- [PROBLEM TO WORK ON] Of the entries below, return only those lines from the line with "Task: Click the green WON - TERMS color pill" to the line with "Task: Open the", exactly, both included.
---------------
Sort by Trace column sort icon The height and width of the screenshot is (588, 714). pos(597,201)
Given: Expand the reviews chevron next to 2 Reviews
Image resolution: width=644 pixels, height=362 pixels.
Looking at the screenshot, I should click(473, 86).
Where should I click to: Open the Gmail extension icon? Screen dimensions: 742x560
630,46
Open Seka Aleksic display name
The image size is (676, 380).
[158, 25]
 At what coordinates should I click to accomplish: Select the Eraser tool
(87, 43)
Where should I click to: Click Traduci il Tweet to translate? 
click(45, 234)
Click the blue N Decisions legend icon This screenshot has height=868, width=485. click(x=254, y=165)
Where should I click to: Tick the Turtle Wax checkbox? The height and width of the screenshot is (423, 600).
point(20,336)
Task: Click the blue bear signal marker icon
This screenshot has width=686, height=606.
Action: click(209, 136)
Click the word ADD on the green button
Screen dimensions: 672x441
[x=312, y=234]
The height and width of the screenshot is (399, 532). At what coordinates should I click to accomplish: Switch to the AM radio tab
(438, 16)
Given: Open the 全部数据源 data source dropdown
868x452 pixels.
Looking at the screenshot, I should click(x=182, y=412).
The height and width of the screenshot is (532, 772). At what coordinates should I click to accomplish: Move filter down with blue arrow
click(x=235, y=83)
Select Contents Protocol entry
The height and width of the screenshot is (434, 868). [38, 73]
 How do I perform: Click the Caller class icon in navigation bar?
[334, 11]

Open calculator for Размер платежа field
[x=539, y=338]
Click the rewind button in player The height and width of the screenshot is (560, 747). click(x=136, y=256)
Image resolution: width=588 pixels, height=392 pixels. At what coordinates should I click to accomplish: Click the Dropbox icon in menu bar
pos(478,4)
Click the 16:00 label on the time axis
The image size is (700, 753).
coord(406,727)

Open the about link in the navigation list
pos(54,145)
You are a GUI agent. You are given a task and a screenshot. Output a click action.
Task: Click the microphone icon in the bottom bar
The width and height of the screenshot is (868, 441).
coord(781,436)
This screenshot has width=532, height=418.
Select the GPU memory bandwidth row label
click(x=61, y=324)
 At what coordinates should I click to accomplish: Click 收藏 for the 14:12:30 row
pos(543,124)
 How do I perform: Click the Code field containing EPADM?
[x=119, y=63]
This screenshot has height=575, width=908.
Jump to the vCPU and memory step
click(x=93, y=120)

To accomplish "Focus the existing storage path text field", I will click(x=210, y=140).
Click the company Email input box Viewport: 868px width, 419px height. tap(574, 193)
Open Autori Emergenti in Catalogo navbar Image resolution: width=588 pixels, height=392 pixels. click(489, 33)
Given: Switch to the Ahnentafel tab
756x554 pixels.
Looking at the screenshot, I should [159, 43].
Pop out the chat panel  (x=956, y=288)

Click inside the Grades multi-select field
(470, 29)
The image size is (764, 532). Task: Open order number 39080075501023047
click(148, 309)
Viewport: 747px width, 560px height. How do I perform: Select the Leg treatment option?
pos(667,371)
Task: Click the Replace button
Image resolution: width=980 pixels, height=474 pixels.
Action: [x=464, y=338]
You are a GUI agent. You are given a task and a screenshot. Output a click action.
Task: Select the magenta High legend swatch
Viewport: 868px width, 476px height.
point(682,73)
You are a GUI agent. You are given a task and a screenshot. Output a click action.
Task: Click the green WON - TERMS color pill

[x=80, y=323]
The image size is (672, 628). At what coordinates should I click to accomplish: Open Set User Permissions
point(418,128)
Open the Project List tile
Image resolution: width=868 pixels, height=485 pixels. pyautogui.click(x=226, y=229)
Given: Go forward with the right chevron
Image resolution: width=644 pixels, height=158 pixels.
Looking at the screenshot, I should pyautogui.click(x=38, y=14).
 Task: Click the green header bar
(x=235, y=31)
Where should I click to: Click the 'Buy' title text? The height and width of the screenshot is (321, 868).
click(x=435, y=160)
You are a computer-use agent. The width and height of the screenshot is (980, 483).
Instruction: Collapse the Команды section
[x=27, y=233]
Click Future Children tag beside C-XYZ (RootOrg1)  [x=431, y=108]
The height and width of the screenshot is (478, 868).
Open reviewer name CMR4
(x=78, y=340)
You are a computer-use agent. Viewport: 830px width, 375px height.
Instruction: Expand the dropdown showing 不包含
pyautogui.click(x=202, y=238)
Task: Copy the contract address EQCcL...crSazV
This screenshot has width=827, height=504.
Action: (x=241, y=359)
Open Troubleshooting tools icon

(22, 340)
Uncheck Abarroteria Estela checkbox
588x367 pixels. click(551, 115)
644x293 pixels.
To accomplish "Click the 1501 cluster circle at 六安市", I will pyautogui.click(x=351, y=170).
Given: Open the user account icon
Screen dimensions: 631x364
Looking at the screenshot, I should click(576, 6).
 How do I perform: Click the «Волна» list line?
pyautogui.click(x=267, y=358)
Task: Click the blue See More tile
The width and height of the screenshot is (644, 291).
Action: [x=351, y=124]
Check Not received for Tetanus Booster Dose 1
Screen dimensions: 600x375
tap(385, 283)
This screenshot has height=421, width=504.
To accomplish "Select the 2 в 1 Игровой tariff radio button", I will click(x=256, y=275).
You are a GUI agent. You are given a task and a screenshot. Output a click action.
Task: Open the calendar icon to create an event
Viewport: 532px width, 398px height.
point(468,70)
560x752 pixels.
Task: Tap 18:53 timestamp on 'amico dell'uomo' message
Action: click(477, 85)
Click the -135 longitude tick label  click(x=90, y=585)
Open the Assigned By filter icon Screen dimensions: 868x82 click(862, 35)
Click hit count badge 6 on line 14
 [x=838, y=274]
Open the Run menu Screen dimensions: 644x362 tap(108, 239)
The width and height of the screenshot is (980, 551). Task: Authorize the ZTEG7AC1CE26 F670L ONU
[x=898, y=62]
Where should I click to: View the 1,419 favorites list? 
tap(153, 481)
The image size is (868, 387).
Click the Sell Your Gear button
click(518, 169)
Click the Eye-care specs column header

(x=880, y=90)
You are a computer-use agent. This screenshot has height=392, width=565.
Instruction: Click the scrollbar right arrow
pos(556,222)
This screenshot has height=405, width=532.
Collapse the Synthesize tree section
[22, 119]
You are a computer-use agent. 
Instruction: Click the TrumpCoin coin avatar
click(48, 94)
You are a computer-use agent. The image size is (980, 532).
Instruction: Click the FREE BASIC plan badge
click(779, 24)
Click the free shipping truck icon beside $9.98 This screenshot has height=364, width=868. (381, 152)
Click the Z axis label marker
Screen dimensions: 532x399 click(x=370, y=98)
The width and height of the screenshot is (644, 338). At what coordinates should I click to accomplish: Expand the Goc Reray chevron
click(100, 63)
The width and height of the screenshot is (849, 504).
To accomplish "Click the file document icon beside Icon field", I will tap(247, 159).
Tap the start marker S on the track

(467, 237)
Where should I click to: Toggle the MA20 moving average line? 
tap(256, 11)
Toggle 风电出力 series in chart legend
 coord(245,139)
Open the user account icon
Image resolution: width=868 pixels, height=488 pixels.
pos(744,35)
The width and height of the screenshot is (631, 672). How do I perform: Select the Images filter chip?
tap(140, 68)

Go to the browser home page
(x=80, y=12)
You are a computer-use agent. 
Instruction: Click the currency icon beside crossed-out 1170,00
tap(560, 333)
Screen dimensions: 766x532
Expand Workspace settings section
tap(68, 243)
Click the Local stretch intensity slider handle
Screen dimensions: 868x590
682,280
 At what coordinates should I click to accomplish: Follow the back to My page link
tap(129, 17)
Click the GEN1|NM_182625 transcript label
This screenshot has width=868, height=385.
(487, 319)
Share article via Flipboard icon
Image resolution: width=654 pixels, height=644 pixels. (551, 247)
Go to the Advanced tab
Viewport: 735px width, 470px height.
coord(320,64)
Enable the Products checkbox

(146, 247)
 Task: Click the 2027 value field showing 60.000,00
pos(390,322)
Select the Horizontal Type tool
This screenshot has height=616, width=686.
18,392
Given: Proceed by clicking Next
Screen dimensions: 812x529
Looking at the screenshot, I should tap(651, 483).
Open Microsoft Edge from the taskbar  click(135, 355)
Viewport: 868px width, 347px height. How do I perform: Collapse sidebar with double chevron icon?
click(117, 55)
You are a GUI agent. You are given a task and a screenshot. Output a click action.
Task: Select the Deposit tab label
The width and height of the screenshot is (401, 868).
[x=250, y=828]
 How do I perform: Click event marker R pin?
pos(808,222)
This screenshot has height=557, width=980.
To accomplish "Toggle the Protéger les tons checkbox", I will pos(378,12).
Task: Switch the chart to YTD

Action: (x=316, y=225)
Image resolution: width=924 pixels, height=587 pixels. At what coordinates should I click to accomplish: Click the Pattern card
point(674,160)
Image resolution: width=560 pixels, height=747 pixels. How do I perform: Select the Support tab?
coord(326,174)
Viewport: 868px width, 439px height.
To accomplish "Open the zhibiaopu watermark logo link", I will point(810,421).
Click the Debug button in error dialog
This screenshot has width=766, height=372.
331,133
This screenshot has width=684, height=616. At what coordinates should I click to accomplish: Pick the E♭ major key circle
---------------
- [REPLY TO THE TASK]
Task: Click the green WON - TERMS color pill

[x=80, y=323]
The image size is (672, 628). At what coordinates should I click to accomplish: Open Set User Permissions
point(418,128)
Open the Project List tile
Image resolution: width=868 pixels, height=485 pixels. pyautogui.click(x=226, y=229)
Given: Go forward with the right chevron
Image resolution: width=644 pixels, height=158 pixels.
Looking at the screenshot, I should pyautogui.click(x=38, y=14).
 Task: Click the green header bar
(x=235, y=31)
Where should I click to: Click the 'Buy' title text? The height and width of the screenshot is (321, 868).
click(x=435, y=160)
You are a computer-use agent. The width and height of the screenshot is (980, 483).
Instruction: Collapse the Команды section
[x=27, y=233]
Click Future Children tag beside C-XYZ (RootOrg1)  [x=431, y=108]
The height and width of the screenshot is (478, 868).
Open reviewer name CMR4
(x=78, y=340)
You are a computer-use agent. Viewport: 830px width, 375px height.
Instruction: Expand the dropdown showing 不包含
pyautogui.click(x=202, y=238)
Task: Copy the contract address EQCcL...crSazV
This screenshot has width=827, height=504.
Action: (x=241, y=359)
Open Troubleshooting tools icon

(22, 340)
Uncheck Abarroteria Estela checkbox
588x367 pixels. click(551, 115)
644x293 pixels.
To accomplish "Click the 1501 cluster circle at 六安市", I will pyautogui.click(x=351, y=170).
Given: Open the user account icon
Screen dimensions: 631x364
Looking at the screenshot, I should click(576, 6).
 How do I perform: Click the «Волна» list line?
pyautogui.click(x=267, y=358)
Task: Click the blue See More tile
The width and height of the screenshot is (644, 291).
Action: [x=351, y=124]
Check Not received for Tetanus Booster Dose 1
Screen dimensions: 600x375
tap(385, 283)
This screenshot has height=421, width=504.
To accomplish "Select the 2 в 1 Игровой tariff radio button", I will click(x=256, y=275).
You are a GUI agent. You are given a task and a screenshot. Output a click action.
Task: Open the calendar icon to create an event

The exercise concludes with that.